▶ Directions
Your result will be the set of lines with "header", copied from the material below.

---

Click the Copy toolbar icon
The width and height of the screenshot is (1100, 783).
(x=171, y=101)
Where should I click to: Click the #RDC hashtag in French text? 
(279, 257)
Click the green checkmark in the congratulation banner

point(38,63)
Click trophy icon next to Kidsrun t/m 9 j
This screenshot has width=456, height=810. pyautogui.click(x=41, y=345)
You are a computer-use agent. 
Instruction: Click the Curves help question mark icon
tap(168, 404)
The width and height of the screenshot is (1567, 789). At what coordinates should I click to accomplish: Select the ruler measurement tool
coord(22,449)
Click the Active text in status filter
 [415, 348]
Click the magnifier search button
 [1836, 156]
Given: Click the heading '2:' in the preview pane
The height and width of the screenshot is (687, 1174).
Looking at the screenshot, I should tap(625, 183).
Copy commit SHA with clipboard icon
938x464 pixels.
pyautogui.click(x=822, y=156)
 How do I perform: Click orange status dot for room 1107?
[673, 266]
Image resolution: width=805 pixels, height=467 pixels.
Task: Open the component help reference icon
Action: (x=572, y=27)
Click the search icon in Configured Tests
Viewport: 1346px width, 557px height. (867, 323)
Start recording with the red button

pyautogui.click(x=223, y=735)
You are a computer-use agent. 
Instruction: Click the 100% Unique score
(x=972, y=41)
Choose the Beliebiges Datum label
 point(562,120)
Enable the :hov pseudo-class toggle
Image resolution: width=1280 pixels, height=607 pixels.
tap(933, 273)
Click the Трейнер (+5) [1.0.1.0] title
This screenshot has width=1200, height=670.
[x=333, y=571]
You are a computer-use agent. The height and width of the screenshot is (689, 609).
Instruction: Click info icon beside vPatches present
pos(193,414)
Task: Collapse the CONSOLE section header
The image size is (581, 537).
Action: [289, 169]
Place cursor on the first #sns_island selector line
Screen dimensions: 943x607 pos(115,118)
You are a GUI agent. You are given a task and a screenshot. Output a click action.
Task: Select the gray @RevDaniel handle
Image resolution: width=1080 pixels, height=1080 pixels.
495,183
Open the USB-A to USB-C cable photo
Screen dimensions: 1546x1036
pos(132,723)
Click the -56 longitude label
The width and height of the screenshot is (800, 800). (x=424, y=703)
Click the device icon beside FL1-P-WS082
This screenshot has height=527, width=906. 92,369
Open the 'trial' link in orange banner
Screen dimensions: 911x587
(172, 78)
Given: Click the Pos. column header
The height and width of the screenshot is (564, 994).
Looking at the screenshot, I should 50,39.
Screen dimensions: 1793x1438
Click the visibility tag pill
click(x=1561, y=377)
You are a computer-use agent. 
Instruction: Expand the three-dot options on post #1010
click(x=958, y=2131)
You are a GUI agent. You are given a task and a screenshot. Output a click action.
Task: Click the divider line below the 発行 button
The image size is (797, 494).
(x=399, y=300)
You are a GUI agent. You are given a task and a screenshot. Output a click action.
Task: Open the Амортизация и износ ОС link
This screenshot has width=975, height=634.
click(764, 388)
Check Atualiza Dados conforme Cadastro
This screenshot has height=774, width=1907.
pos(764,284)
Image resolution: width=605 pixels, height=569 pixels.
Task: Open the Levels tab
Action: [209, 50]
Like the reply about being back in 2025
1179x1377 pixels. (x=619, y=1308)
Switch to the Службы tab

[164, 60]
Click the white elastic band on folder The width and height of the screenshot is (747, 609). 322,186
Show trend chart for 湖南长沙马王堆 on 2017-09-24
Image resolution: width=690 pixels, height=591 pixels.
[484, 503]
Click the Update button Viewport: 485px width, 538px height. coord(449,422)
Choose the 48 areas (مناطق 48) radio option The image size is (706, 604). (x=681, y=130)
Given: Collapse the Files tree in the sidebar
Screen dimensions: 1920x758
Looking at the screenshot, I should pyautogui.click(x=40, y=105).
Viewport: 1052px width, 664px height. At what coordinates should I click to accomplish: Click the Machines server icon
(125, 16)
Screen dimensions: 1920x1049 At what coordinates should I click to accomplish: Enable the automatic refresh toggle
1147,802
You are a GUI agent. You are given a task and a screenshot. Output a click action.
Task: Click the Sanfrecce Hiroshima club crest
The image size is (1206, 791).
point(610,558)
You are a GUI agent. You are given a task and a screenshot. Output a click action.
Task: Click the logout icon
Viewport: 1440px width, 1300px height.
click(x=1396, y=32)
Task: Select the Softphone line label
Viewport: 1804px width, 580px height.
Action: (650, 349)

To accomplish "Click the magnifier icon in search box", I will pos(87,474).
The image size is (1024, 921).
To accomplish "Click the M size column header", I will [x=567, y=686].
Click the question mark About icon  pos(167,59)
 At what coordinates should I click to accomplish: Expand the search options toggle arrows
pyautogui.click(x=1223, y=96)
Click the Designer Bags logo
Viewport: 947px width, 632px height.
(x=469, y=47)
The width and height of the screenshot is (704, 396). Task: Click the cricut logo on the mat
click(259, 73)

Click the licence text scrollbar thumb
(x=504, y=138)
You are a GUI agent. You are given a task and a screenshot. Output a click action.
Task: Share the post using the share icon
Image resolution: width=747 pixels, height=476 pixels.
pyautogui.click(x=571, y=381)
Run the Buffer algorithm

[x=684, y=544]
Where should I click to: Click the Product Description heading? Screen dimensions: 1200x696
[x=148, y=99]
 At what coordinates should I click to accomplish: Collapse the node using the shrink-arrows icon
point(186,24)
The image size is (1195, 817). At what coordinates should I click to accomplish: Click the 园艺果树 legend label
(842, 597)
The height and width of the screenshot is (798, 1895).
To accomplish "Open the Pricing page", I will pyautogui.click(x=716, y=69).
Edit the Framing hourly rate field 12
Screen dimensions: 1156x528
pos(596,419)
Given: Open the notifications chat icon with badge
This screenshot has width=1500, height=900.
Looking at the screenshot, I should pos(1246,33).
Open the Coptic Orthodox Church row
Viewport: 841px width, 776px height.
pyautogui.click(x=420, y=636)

---

▶ Task response
Task: Collapse the CONSOLE section header
Given: Click the Pos. column header
To accomplish "Click the M size column header", I will [x=567, y=686].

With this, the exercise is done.